CULTURE AND CIVILIZATION IN ROMANIAN SOCIETY IN MODERN EPOCH

Course Code: I.3107A • Study year: III • Academic Year: 2024-2025
Domain: History • Field of study: History
Type of course: Elective (1 of 3)
Language of instruction: Romanian
Erasmus Language of instruction: English
Name of lecturer: Laura-Claudia Stanciu
Seminar tutor: Laura-Claudia Stanciu
Form of education Full-time
Form of instruction: Class
Number of teaching hours per semester: 42
Number of teaching hours per week: 3
Semester: Autumn
Form of receiving a credit for a course: Grade
Number of ECTS credits allocated 3

Course aims:

Knowing, understanding and a correct using of fundamental ideas concerning concepts specific to Modern History.
Integration in a coherent structure of main theorizations and value landmarks recognised in Modern History as well as in connected domains
Knowing, understanding and a correct using of fundamental ideas concerning concepts specific to Modern History.

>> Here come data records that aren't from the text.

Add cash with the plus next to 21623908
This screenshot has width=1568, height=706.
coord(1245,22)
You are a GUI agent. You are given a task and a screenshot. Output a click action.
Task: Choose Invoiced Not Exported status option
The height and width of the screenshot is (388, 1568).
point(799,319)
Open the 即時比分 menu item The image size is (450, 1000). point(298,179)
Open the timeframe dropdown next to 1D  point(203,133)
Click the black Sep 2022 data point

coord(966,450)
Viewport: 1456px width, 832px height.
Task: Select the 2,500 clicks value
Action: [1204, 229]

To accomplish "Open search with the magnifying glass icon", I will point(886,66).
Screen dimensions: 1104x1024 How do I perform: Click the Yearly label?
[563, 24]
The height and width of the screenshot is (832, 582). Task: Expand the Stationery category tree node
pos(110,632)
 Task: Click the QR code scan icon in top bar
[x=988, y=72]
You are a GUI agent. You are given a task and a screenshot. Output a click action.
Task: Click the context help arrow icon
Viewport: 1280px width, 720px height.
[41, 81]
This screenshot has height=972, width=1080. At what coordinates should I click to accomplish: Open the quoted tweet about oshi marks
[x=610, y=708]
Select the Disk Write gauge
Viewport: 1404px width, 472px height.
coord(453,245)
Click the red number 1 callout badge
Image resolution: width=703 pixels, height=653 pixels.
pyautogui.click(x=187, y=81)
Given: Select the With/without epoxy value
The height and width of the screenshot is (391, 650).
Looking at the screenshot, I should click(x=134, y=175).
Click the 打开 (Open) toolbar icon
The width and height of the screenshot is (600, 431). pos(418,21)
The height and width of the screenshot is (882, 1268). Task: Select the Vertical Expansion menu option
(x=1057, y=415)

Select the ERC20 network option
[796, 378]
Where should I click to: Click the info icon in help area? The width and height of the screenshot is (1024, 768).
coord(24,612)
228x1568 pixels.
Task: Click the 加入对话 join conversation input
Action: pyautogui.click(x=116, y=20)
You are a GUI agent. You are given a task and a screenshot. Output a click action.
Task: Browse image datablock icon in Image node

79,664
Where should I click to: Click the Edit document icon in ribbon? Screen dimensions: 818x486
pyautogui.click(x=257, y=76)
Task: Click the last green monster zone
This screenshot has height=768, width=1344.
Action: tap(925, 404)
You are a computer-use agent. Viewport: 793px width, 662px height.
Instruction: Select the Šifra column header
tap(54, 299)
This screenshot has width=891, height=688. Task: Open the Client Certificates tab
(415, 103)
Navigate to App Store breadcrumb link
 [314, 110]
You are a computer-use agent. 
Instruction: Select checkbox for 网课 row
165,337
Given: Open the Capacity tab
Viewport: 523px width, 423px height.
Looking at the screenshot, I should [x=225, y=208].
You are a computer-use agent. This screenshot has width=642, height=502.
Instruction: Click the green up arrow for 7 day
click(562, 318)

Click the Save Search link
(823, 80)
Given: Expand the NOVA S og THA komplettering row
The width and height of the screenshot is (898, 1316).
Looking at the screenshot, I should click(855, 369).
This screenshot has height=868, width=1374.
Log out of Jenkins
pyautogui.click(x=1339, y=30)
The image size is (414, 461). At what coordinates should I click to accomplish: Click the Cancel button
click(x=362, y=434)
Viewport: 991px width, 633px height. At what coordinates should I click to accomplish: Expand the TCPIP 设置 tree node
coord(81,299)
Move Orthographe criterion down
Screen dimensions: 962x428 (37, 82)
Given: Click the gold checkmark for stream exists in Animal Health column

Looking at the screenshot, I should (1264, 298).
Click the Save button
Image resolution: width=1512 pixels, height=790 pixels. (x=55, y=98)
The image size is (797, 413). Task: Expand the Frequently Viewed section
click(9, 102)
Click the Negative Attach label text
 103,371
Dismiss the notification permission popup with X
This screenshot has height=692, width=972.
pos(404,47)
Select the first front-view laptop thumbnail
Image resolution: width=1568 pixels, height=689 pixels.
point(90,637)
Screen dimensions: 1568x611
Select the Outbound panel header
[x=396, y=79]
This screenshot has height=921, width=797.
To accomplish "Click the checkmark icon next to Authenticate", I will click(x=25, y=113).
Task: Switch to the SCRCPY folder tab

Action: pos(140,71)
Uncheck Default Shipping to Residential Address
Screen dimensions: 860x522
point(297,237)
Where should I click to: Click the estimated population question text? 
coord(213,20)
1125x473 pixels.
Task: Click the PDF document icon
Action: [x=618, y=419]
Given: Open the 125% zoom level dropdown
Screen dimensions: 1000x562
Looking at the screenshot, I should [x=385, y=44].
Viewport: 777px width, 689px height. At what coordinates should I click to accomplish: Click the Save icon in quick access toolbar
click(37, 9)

Course Entry Requirements:

Introduction to Modern History of Romanians; History of Romanian Historiography

Course contents:

1. Introductive course: From Enlightenment to 1900. 2. Romanian bourgeoisie: Its affirmation and confirmation in modern epoch. 3. The Romanians and the Habsburg ruling. 4. A laboratory of modernity: Romanian countries from the Phanariots to the royal monarchy. 5. Mentalities, private life – collective life in the modern history of Romanians. 6. Family and the Romanian modern civilisation. 7. Centre and periphery - urban and rural in the modern Romanian society, 8. Security and insecurity in Romanian civilisation. 9. Sociability and solidarity in ‘Romanian world’. 10. Cultural institutions and modernization rhythms for the Romanian world. 11. Cultural institutions and modernization rhythms for the Romanian world. 12. Romanian petitions in Transylvania. 13. Food and food habits in Romanian society. 14. Evaluation.

Teaching methods:

Lecture, conversation, exemplification

Learning outcomes:

• retrieval of written sources on the historical past; • establishing historical facts on the basis of historical sources and outside of these; • the concrete production of new historical knowledge on the basis of deeper insights within the study of an epoch and/or of a medium complexity historical subject.

Learning outcomes verification and assessment criteria:

Written paper – interpretative essay – 60%; continuous assessment – 40%.

Recommended reading:

Maria Crăciun, Ovidiu Ghitta (eds), Church and Society in Central and Eastern Europe, UPC, Cluj Napoca, 1998, 325.
Maria Crăciun, Ovidiu Ghitta (eds), Ethnicity and Religion in Central and Eastern Europe, UPC, Cluj Napoca, 1995, 243.
Hitchins, Keith, The Romanians, 1774-1866, APC, New York, 1996, 540.
Hitchins, Keith, A Nation Affirmed: The Romanian National Movement in Transylvania. 1860-1914, Enciclopedica, Bucuresti, 1996, 480.
Hitchins, Keith, The Identity of Romania, Enciclopedica, București, 2009, 280.